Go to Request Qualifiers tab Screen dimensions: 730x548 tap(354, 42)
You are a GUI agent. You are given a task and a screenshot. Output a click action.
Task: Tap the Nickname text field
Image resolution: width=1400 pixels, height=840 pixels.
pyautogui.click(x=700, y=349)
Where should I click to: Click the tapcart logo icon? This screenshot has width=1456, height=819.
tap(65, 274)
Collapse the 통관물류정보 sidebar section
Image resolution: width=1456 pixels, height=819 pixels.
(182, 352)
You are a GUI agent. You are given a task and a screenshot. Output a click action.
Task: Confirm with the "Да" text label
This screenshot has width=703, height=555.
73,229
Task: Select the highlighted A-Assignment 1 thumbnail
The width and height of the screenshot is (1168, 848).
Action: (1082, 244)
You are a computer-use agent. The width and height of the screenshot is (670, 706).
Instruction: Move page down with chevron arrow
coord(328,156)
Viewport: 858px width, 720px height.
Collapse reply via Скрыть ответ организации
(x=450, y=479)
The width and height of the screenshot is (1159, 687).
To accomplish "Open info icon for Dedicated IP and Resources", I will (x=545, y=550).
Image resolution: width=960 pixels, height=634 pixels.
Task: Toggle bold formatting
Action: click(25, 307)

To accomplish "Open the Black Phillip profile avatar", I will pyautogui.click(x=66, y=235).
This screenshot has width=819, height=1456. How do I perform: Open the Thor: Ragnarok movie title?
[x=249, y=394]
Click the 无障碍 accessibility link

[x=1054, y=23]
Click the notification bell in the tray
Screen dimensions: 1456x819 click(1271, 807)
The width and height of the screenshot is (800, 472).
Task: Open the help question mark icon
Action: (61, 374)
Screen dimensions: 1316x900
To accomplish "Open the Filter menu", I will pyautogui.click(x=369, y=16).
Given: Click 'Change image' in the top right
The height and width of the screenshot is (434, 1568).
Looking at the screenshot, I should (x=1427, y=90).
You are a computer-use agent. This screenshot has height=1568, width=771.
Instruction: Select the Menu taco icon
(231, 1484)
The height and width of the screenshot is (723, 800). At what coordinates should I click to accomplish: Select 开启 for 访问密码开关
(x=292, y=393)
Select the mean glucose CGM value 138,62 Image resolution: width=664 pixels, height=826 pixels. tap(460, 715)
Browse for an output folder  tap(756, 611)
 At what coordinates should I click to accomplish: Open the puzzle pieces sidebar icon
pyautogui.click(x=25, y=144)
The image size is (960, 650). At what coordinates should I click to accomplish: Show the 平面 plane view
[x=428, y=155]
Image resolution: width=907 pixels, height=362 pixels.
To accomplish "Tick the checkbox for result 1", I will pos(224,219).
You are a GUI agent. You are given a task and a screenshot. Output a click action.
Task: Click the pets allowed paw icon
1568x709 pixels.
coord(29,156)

- TASK DIRECTIONS -
Starting with the line in the records that has "Click the notification bell in the tray" and ending after the line that has "pyautogui.click(x=25, y=144)", lay out those lines as a Markdown table with the columns Row and Line. Number each row and leave out any blank lines.

- SOLUTION FOR THIS TASK -
| Row | Line |
|---|---|
| 1 | Click the notification bell in the tray |
| 2 | Screen dimensions: 1456x819 click(1271, 807) |
| 3 | The width and height of the screenshot is (800, 472). |
| 4 | Task: Open the help question mark icon |
| 5 | Action: (61, 374) |
| 6 | Screen dimensions: 1316x900 |
| 7 | To accomplish "Open the Filter menu", I will pyautogui.click(x=369, y=16). |
| 8 | Given: Click 'Change image' in the top right |
| 9 | The height and width of the screenshot is (434, 1568). |
| 10 | Looking at the screenshot, I should (x=1427, y=90). |
| 11 | You are a computer-use agent. This screenshot has height=1568, width=771. |
| 12 | Instruction: Select the Menu taco icon |
| 13 | (231, 1484) |
| 14 | The height and width of the screenshot is (723, 800). At what coordinates should I click to accomplish: Select 开启 for 访问密码开关 |
| 15 | (x=292, y=393) |
| 16 | Select the mean glucose CGM value 138,62 Image resolution: width=664 pixels, height=826 pixels. tap(460, 715) |
| 17 | Browse for an output folder  tap(756, 611) |
| 18 |  At what coordinates should I click to accomplish: Open the puzzle pieces sidebar icon |
| 19 | pyautogui.click(x=25, y=144) |